**WRITTEN TASK**. Retype the data from the line with "The height and" up to and including the line with "Screen dimensions: 1280x720", copying each line character for character.

**DATASET**.
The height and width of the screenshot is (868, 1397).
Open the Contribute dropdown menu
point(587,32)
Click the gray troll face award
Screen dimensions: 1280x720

...

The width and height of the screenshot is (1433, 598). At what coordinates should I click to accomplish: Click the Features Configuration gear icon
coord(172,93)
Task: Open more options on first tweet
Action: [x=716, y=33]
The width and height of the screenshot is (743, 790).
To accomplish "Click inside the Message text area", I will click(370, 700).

--

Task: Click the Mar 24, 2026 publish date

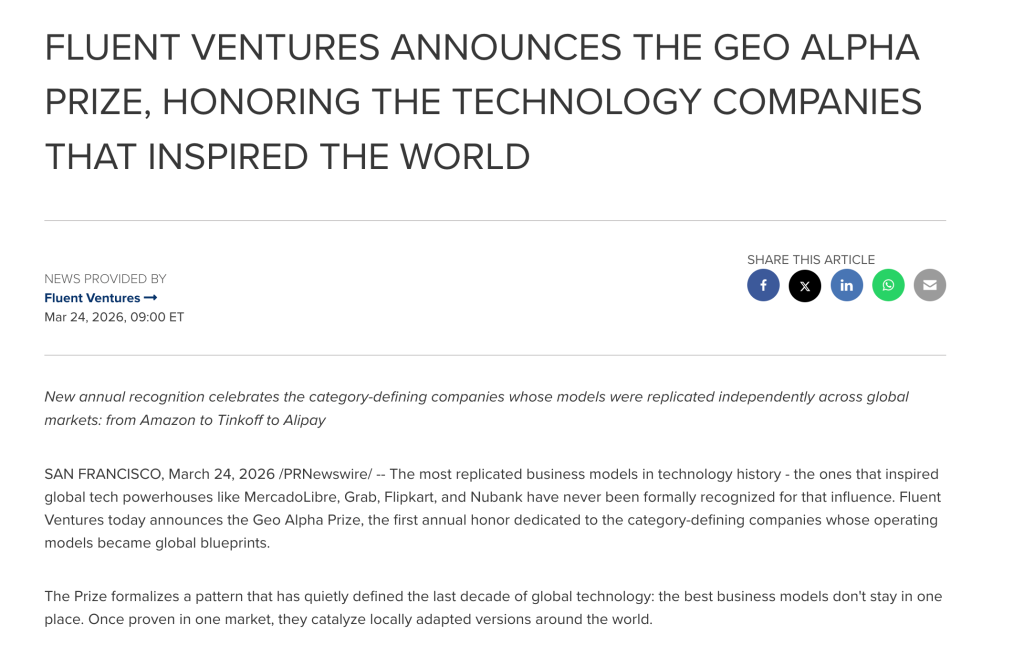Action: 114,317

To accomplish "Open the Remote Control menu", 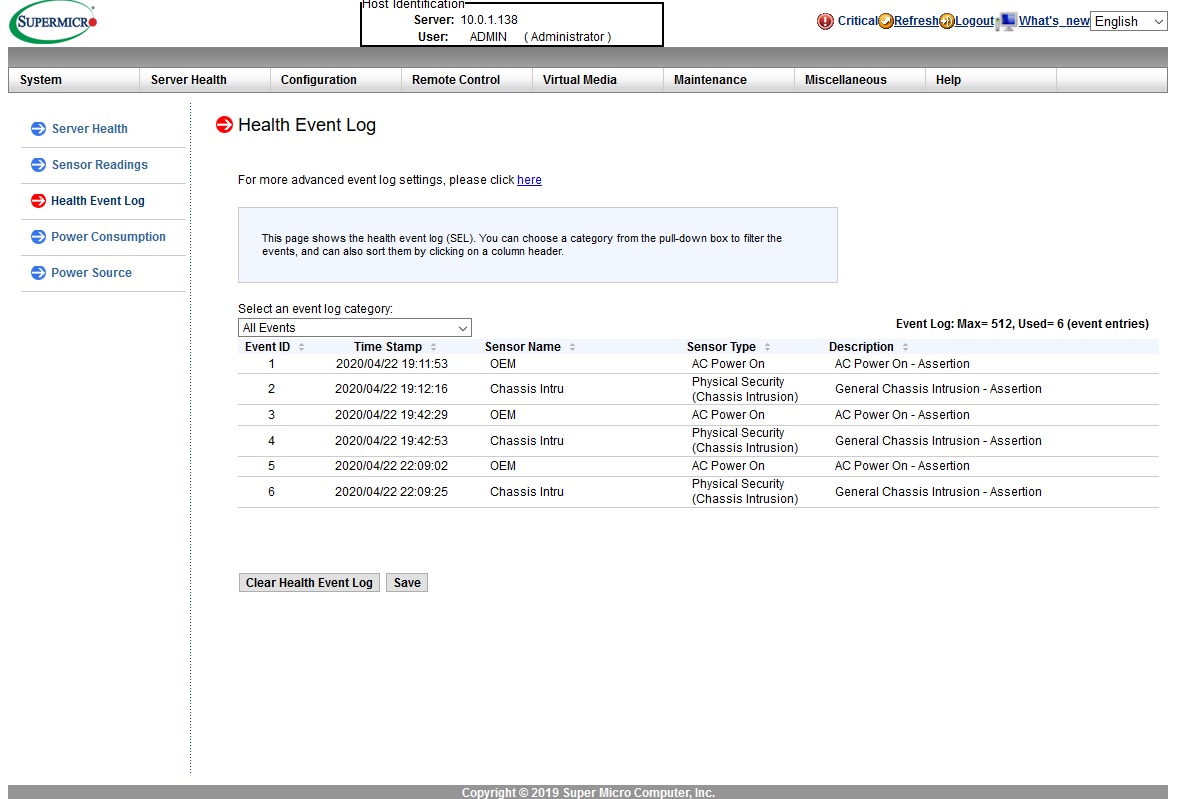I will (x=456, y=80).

**WRITTEN ANSWER**.
The height and width of the screenshot is (868, 1397).
Open the Contribute dropdown menu
point(587,32)
Click the gray troll face award
Screen dimensions: 1280x720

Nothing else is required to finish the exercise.